Originally published on metropolis.co.jp on October 2009

Illustration by Phil Couzens

Illustration by Phil Couzens

It’s fascinating what you can learn about the country you live in from what they say about it overseas. Last year, the US’s National Public Radio ran a glowing report on the state of Japan’s healthcare system. “So here’s a country with the longest life expectancy, excellent health results, no waiting lists and rock-bottom costs,” it gushed. “Hospital prices too low? That’s a problem a lot of countries would like.”

The sentiment has been echoed by other media outlets across the pond. As the debate about the future of American health care drags on, commentators are looking overseas to see how the rest of the world does things. And in Japan’s case, there seems to be a lot to like.

Yet it’s a system with which many foreigners living here seem uncomfortable, to say the least. We tiptoe around it with a mixture of trepidation and bewilderment, hampered in many cases by language and cultural barriers, but also by one other minor detail: a lot of us aren’t actually part of the system.

As most readers are probably aware, public health insurance is compulsory in Japan. Yet it’s an obligation that’s little enforced, and many foreign residents—and their employers—have managed to wriggle their way out of it.

That could all change from next year, though. On April 1 2010, a new visa guideline will come into effect, which states that people applying to renew or change the status of their visa should provide proof that they’re enrolled in the public health insurance scheme. The Ministry of Justice quietly announced this back in March, but the first that most people heard about it was from a July 28 article in The Japan Times with the title “New law: no dues, no visa.” Only it wasn’t quite as simple as that. It seldom is.

Japan’s public health insurance system can be traced back to 1922, when the government passed a law that provided coverage to workers at mines, factories and transportation companies. The move was motivated in part by a need to redress some of the economic inequalities that had emerged after the Meiji Restoration. Though it started with laborers, the system would expand over the next few decades to incorporate more of the working population. At the same time, a national pension plan also began to take form, and a concerted push led to universal public health and pension coverage finally being achieved in 1961.

There are now two main forms of health insurance in Japan: employees’ health insurance, or shakai hoken, which is for salaried workers, and National Health Insurance, or kokumin kenko hoken, which is typically used by people who are self-employed, unemployed or retired. The two health insurance schemes are run separately, and differ in a number of respects. Kokumin kenko hoken is administered on a municipal level, and people enrolled on it must pay the entire premium themselves. Shakai hoken is overseen by the central Social Insurance Agency (SIA), and the cost of payments is split equally with employers.

The SIA is also in charge of pension schemes: the National Pension (kokumin nenkin), for people on kokumin kenko hoken, and Employees’ Pension Insurance (kosei nenkin hoken), for people on shakai hoken. Pension and health insurance payments are made at the same time, and cannot be paid separately.

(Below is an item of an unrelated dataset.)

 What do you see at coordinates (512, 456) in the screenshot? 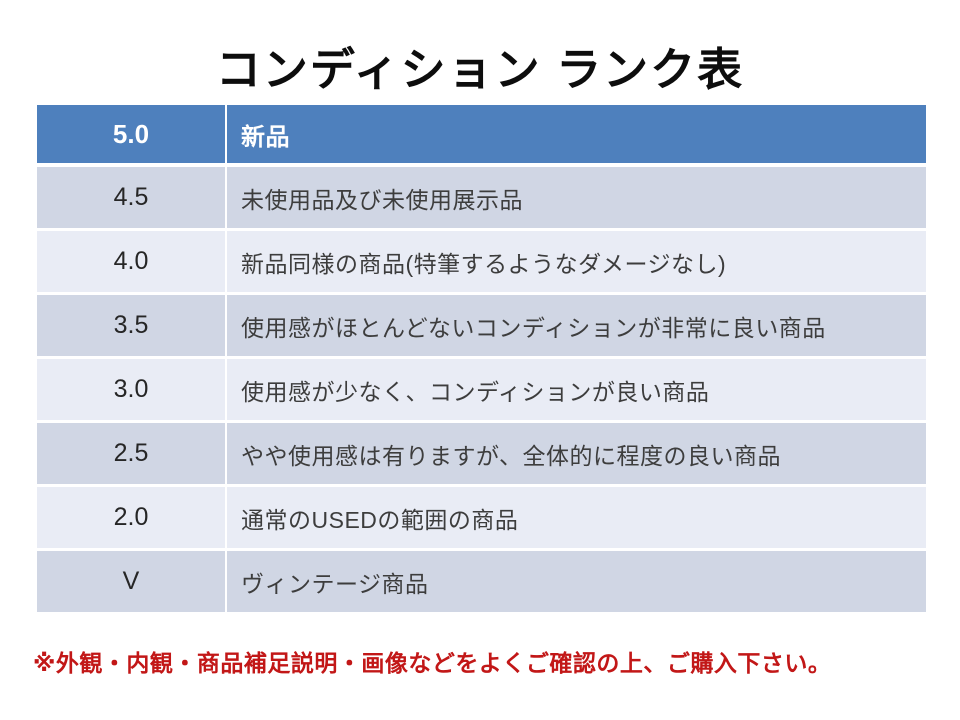
I see `description-cell: やや使用感は有りますが、全体的に程度の良い商品` at bounding box center [512, 456].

The extent of coverage under each health insurance scheme has varied over time. When it was first introduced, shakai hoken covered the entire cost of medical treatment, as well as fifty percent of the costs for dependents. Kokumin kenko hoken, by contrast, initially covered only half of the medical costs for both the insured and their dependents. A revision of the health insurance law in 1973 raised these amounts to 70 percent, while also imposing an upper limit on the cost that could be borne by the insured. For people over the age of 70, health treatment became effectively free: the portion of the price that they were expected to pay was covered by public funds.

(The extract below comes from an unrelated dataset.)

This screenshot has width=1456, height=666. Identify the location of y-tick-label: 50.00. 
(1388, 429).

Since then, the government has struggled to reconcile the noble intentions of the welfare state with the uglier financial realities. Double-digit growth in medical expenditures during the ’70s inspired a series of cost-cutting measures the following decade. In 1984, people on shakai hoken were required for the first time to cover ten percent of their costs. This was raised to 20 percent in 1997, and then to 30 percent in 2003—the highest such deductible in the world. Given the problems that the healthcare system faces in the future, a further rise is not unlikely.